The works that I prefer are not necessarily those representing the European classicism. Like Faulkner, Claude Simon … When I write, writing that I use is similar to that of a reporter. It is not baratine, no editorialised. I have no taste for the Kalashnikov sentence. A few words, a point. And start again. I am conscious of writing, but these contemporary affectations, this very brief sentence. I like the change in pace. Like Russell Banks, Underworld Don DeLillo. In my novel, I wanted a crossroads of cultures, cultures interpenetrating, a mixture of contacts.

Speaking yesterday, North Africa 1922, do you speak of today?

I need time. A small century is perfect. Thomas Mann said, “murmuring the utterer imperfect”. For me it is the right distance for writing. A historical distance. I’m comfortable as well.

Your novel is set in an imaginary small town Nahbès. Why?

I am torn between two “Arab”. I have two dialects in the throat: the Tunisian and Moroccan. When I speak, I do not know if this expression is Tunisian or Moroccan. And what interested me was the issue of the protectorate. In France, the mission of development. But in 1922, the Taittinger project against protectorates, signed by Maurice Barres to my astonishment, was torpedoed by the reactionary lobby overriding . The colonial lobby has frustrated this project, which was taken for thirty years longer relevant countries. With pain all the stronger as the number of lost years.

Have you read the novel by Boualem Sansal, 2084 , with whom you share this award?

No. I am caught in a media whirlwind when I read the books of authors who I am invited in emissions. This makes each time more courteous novels that I consider to have read. I have not shared anything with Boualem shelf.

Will you be translated into Arabic?

I signed an amendment to my contract to Gallimard the book to be sold cheaper to export. For translations, it starts to happen.

You sold so far, 28,000 copies …

It is beyond figures my first novel Waltenberg . My new novel is more transparent, shorter.

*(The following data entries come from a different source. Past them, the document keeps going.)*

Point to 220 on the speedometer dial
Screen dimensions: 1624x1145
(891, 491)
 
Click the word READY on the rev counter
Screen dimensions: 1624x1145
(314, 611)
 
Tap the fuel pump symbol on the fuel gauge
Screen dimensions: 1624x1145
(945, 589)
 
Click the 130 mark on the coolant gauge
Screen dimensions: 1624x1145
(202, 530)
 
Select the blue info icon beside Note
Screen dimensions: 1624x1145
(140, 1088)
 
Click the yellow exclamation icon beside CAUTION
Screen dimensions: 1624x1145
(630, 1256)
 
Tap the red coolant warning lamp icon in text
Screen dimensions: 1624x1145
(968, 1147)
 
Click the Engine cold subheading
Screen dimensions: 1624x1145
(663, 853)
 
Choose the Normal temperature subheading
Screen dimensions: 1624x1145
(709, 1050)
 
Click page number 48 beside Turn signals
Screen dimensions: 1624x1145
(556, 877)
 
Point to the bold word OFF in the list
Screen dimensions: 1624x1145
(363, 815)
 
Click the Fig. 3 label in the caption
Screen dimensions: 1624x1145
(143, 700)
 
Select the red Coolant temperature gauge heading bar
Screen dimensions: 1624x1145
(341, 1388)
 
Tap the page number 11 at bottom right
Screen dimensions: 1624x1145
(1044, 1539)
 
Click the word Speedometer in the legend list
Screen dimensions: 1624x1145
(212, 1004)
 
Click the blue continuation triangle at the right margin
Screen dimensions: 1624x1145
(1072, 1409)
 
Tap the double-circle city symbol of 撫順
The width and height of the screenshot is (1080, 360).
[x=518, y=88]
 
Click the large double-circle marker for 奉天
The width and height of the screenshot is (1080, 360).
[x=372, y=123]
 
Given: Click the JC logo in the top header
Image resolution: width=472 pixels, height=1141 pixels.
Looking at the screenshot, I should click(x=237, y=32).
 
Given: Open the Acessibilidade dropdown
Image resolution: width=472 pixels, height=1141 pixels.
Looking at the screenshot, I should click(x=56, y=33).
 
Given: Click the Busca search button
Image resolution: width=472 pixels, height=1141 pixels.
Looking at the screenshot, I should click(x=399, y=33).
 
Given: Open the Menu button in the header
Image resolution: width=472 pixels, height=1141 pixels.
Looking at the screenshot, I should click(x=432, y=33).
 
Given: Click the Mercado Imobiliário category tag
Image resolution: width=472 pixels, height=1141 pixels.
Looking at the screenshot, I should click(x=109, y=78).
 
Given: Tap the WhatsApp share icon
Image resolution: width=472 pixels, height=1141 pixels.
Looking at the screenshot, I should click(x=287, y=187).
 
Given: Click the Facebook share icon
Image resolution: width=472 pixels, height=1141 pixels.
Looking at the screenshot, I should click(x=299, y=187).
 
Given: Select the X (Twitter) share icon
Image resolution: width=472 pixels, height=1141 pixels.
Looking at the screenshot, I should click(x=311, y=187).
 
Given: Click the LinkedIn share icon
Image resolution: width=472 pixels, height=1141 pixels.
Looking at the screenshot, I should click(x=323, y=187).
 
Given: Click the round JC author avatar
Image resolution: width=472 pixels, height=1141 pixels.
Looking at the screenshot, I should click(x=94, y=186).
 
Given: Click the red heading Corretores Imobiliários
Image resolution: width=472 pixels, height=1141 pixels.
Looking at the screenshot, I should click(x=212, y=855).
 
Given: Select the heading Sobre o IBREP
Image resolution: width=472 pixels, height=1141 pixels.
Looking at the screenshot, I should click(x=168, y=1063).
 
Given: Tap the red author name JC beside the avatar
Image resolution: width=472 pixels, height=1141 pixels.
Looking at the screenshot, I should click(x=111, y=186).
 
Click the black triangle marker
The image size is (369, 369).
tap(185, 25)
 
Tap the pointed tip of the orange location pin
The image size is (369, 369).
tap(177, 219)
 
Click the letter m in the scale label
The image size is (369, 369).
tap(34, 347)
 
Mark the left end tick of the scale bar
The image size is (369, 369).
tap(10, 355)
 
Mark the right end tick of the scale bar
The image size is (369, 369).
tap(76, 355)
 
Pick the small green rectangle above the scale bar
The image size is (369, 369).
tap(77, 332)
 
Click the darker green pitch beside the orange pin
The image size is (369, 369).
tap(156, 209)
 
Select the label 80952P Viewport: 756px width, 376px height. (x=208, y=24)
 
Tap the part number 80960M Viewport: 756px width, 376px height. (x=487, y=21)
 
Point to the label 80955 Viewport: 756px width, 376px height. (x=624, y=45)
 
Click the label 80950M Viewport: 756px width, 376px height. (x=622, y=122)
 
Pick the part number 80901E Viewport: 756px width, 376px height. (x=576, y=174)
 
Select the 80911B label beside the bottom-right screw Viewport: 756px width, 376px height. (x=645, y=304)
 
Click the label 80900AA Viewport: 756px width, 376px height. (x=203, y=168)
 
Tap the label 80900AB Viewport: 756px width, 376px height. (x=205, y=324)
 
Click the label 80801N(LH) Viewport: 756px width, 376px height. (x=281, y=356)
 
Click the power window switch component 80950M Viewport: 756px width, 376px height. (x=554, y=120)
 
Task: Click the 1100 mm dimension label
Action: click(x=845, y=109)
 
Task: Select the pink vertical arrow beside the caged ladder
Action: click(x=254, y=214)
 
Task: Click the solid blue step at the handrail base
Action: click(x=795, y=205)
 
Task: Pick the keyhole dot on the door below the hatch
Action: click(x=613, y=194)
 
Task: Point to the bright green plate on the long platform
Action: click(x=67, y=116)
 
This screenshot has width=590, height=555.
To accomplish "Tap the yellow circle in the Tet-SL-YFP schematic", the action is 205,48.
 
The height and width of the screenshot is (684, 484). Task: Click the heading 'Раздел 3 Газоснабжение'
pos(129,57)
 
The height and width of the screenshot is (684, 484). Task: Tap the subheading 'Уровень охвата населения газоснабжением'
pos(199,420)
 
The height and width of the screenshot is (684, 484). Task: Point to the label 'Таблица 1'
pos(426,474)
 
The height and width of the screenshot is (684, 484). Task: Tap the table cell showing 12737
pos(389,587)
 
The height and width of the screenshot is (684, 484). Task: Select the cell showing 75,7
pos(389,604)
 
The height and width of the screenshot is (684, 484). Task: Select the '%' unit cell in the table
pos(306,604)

I worked on clarity, what Orwell said: “Good writing is like a window.” It allows to forget, to see beings, their movements …

Do you write a third novel?

Yes. I feel so good when I write. But with this price, I have to respond to many requests. And I have this at home Gallimard, which published my poems at a loss for many years. They lost twenty balls twenty-five miles each collection. I owe them that. Today, I can not write an hour, half past one day. I will not complain.

What is your view on the French press towards the Maghreb?

There are always good things: stories, portraits. When I was in Morocco, the correspondent of World was very careful, because the goal was not to get kicked. But when a reporter came, it was perfect. The right people, the right analysis. Thanks to the correspondent. Today, few newspapers can afford to have full-time correspondents, which raises the question of the economic situation of the PQR particular.

Are you going to come to Tunisia the occasion of this price? Have you received congratulatory messages from Tunisian political s?

There are things in preparation. Gallimard will take care. This is likely in early 2016. As for the official reactions, I do not know. My mailbox is full, more than 150 mails fell in two hours, the same for SMS. I do not know.